• [İstenen iş]: Aşağıdaki Rasim Özdenören metninden "Karakoç’un Uzattığı El" sözlerinden başlayarak "Dergisi’nin sayfalarıyla buluşur." sözlerine kadar her şeyi hiçbir değişiklik yapmadan yazın.

──────── Belge bölümü ────────

Gül Yetistiren Adam: Rasim Özdenören

Maraş’a Yeni Bir Kalem

Rasim Özdenören; bundan 82 yıl önce, şairler şehri Maraş’ta ikizi Alaeddin Özdenören ile dünyaya teşrif etti. Bu şehrin atmosferine doğmanın kanına yüklediği edebî ruh, ilk ve ortaöğretimini farklı şehirlerde tamamlamış olmasına karşın, lisede, yani yine Maraş’ta ortaya çıkacaktı. Rasim Özdenören’in Maraş’ta, Kara Lise’de iken yazdığı Akarsu adlı hikâye onun ilk yayımlanan hikâyesi olarak Varlık Dergisi’nde yer aldı. Lise öğrenimini Yedi Güzel Adam’ın güzide isimleriyle aynı lisede tamamladı, yükseköğrenim için İstanbul’a yolu düştü. İstanbul Üniversitesi Hukuk Fakültesi’ni annesinin hatırı için tercih eden yazar, aldığı hukuk disiplininin fikir dünyasına sağladığı katkıyı ileriki yaşlarda göz ardı etmeyecektir. 

Karakoç’un Uzattığı El

22 yaşına vardığında, Rasim Özdenören, Nuri Pakdil’in tavsiyesi üzerine Sezai Karakoç ile tanıştı. Görüşme öncesinde Özdenören kardeşler için sıradan bir şair olan Karakoç, bu muhâdeseden sonra onların zihninde “dahi biri”ne evrilir. Üstad’ın kaleminin ihtişamına kapılan Özdenören için üç yıllık bir fetret süreci başlar ve bu süreçte kalemi eline alamaz. Ancak Karakoç’un bunu fark etmesi ve Özdenören’e Soyut Dergisi’ne hikâye yazmasını söylemesi üzerine Özdenören bunu emir bilip kalemi tekrar eline alır. Zira, Sezai Karakoç için “O camdan atla dese atlardım.” diyecek kadar ciddi bir bağlılığı olduğu görülür. Bu süreçten sonra hikâyeleri Soyut Dergisi, Diriliş Dergisi ve Edebiyat Dergisi’nin sayfalarıyla buluşur.

──────── Gösterilen bilgiler ────────

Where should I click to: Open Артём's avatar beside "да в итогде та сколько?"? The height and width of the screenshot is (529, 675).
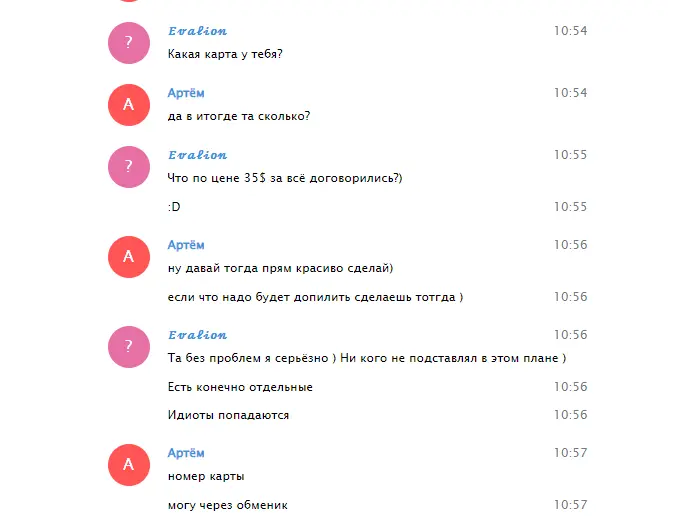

────────

• [Çözümlü cevap]:
Karakoç’un Uzattığı El

22 yaşına vardığında, Rasim Özdenören, Nuri Pakdil’in tavsiyesi üzerine Sezai Karakoç ile tanıştı. Görüşme öncesinde Özdenören kardeşler için sıradan bir şair olan Karakoç, bu muhâdeseden sonra onların zihninde “dahi biri”ne evrilir. Üstad’ın kaleminin ihtişamına kapılan Özdenören için üç yıllık bir fetret süreci başlar ve bu süreçte kalemi eline alamaz. Ancak Karakoç’un bunu fark etmesi ve Özdenören’e Soyut Dergisi’ne hikâye yazmasını söylemesi üzerine Özdenören bunu emir bilip kalemi tekrar eline alır. Zira, Sezai Karakoç için “O camdan atla dese atlardım.” diyecek kadar ciddi bir bağlılığı olduğu görülür. Bu süreçten sonra hikâyeleri Soyut Dergisi, Diriliş Dergisi ve Edebiyat Dergisi’nin sayfalarıyla buluşur.